Brooks Buffington, chief operating officer for the app, said Auburn is the biggest campus they serve, but UNC is not far behind in terms of the percentage of students who have downloaded the app.
He said around 50 to 60 percent of people on campus have the app.
Buffington and Tyler Droll, the creators of the app, said the idea came to them while they were students at Furman University in South Carolina.
They said they noticed that most colleges had a few anonymous Twitter accounts with the ability to reach thousands of followers across campus.
“They have a lot of power in their voice,” said Droll, who is the app’s chief executive officer. “We thought there has to be more than five funny people on a campus. Why not give everyone the power to send a message and have it seen by the whole student body?”
Freshman Alex Banoczi said his favorite Yik Yak posts are the spontaneous ones.
“You get some people who shouldn’t be near social media in the state they’re in, and they post off-the-wall things that break the Yik Yak status quo,” he said.
While the app’s creators hope to see it evolve to offer a serious, on-the-ground look into places like Ferguson or the Gaza strip, its use at UNC sticks mainly to complaining or attempts at humor.
“I’ve seen a lot of people complaining about the construction on the quad and a lot of bashing N.C. State and talking about how much better we are, which is great,” freshman Sam Aldous said.
Droll said the app was first launched in November 2013 at Furman University and Wofford College but started to spread across the Southeast during spring 2014.

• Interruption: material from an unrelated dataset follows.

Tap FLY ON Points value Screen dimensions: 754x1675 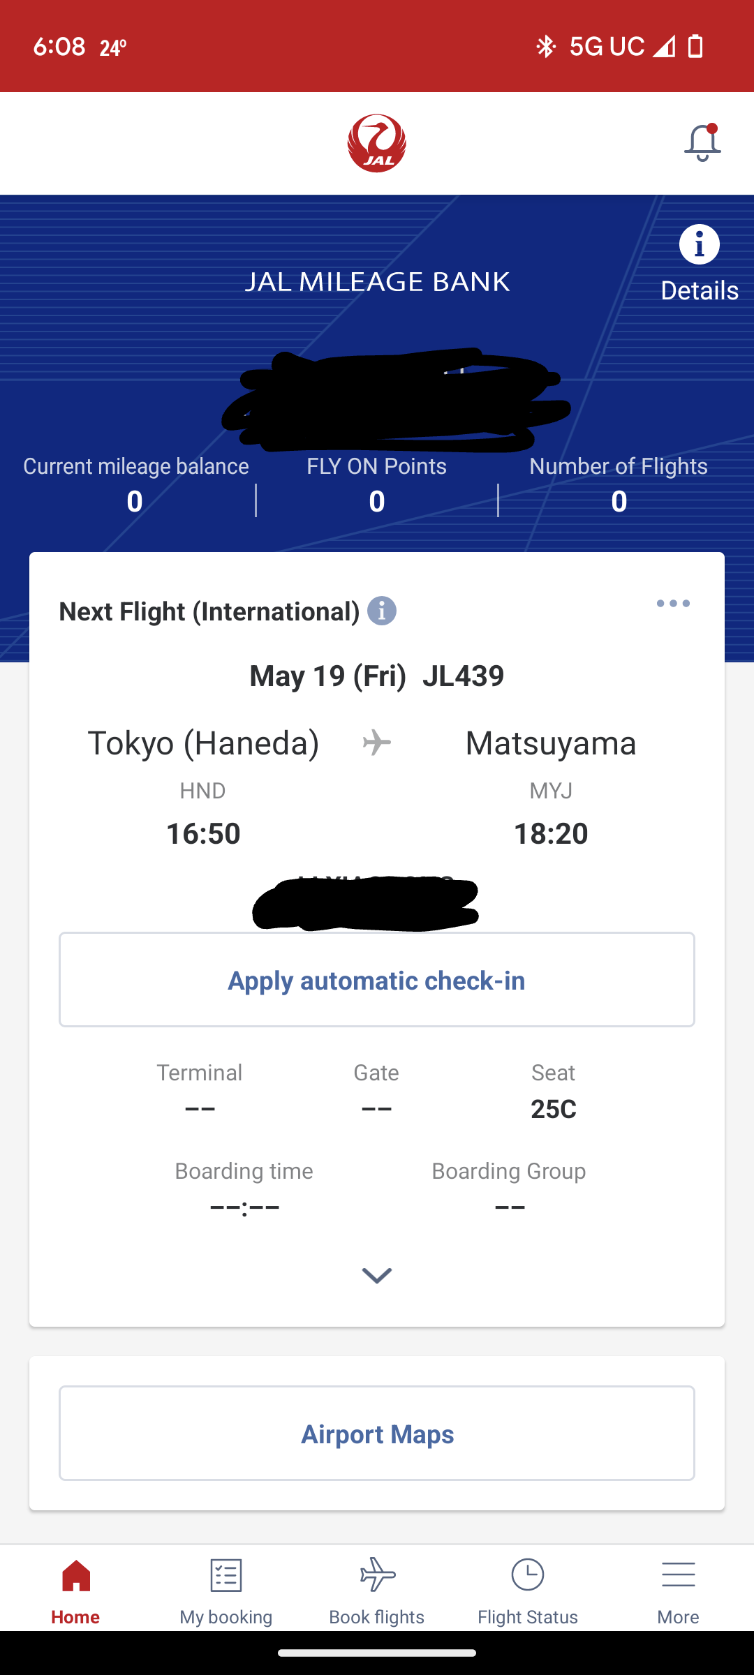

Buffington said the app is currently ranked in iTunes’s top five social networking apps.
Yik Yak is getting so popular, the app’s servers have crashed multiple times due to so much simultaneous use, Droll said. UNC’s campus has experienced multiple crashes during intense Yik Yak traffic times.
“We call it a champagne problem,” Droll said. “It’s a great problem to have, but we are working extremely hard to fix it.”
The app is not limited to college campuses.
“The nice thing about the app is you can use it anywhere,” Droll said. “You can use it at Disney World, a football arena, an airport — anywhere there is a collection of people.”
Droll said the app has been used for anything from spreading funny messages across campus to finding lost keys to borrowing a copy of “The Notebook.”
“The most important (use) is spreading news across the campus,” Droll said. “If the news is posted in Yik Yak, it will spread quicker because it is an open social network. You don’t have to be friends or followers.”
“The vision we want is for you to open in a location and instantly connect.”